Only one answer made any sense: those fell jaws hadn’t clamped around his neck. Why? Why risk losing an eye to desperate little fingers instead of ending him outright? Why make such a raucous spectacle instead of quietly dragging a tiny body back to the woods?
At first glance, this seemed like the work of a reckless hunter…but all the other attacks painted a very different portrait of the Beast. Careful. Deliberate. Even skittish. Worst of all, nekru possessed more cunning than any wild animal. If the Beast hadn’t killed Rhys despite all the risks of hauling off live prey, it probably had a damn good reason. Maybe even a plan.
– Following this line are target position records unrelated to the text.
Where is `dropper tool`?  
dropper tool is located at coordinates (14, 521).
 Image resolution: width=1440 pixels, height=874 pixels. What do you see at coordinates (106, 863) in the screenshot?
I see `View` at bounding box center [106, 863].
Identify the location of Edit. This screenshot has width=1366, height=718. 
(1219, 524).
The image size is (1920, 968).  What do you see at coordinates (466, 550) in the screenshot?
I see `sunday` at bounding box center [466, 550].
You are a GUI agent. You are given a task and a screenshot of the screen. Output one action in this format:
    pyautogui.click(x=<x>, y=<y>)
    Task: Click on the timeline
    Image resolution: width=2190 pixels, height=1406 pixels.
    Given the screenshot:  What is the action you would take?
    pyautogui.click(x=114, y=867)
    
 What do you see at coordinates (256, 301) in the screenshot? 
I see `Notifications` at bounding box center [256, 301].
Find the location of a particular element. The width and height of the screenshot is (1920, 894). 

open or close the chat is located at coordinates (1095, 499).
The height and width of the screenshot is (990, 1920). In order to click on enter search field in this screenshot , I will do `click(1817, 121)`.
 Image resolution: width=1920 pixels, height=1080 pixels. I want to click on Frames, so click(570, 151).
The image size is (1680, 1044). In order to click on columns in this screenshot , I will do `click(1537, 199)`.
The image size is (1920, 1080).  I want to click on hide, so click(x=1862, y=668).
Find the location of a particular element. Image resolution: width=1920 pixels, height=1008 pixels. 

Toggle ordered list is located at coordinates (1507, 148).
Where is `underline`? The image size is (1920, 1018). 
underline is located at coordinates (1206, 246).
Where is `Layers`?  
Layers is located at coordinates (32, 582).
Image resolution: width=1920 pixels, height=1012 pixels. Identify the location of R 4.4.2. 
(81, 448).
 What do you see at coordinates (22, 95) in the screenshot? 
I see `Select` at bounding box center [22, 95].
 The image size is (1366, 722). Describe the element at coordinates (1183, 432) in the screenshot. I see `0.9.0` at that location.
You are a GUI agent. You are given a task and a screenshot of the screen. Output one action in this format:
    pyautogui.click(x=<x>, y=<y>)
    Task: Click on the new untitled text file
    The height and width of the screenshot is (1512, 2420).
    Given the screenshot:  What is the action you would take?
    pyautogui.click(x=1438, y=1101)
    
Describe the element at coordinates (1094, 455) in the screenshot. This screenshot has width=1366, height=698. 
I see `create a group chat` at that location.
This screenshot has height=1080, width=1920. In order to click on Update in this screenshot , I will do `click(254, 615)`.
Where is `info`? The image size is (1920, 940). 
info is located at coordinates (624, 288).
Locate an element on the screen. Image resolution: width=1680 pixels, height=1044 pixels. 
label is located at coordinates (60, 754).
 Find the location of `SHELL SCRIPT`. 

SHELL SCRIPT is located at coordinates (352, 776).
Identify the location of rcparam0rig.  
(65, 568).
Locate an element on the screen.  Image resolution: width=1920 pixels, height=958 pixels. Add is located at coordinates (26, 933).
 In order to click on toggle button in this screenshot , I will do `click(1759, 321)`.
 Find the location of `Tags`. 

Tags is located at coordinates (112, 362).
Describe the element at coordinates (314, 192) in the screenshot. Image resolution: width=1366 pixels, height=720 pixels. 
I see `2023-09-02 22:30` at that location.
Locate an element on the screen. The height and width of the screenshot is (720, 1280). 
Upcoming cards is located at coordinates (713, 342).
Memories from this morning bubbled up: paranoia setting every hair on end as he traversed a man-eater’s hunting grounds alone, waves of relief at the first signs of civilization, a prickle of annoyance every time his little companion asked another question.
What if it wasn’t just paranoia?
Maybe the nekru had stalked him all the way to Saltern. Maybe that was when it first noticed the boy splashing from puddle to puddle. An icicle of dread sliced through his chest. What if the attack was part of a larger ploy? What if the Beast meant to bait a trap using Rhys?
Gods, this is all my fault! If he hadn’t stayed with the Tanets, the monster wouldn’t have targeted their son. If he hadn’t gone weak at the sight of a nekru, he wouldn’t have botched the ambush on the beach. And if he hadn’t botched the ambush on the beach, this nightmare would already be over.
Owen surveyed everything threatened by the Beast. Saltern on the low rise a mile away, fertile fields and lush meadows beyond, a shallow creek and dirt road running in tandem down to the salt works on the beach, all surrounded by the wild hills and forest where his foe awaited him. Smothering guilt with duty, he started down the path back to Saltern.
Darks eyes brimmed with tears as Madoc glanced up from comforting his wife. “Where are you going, Sir Gibbs?”
“To bring your son home or die trying.”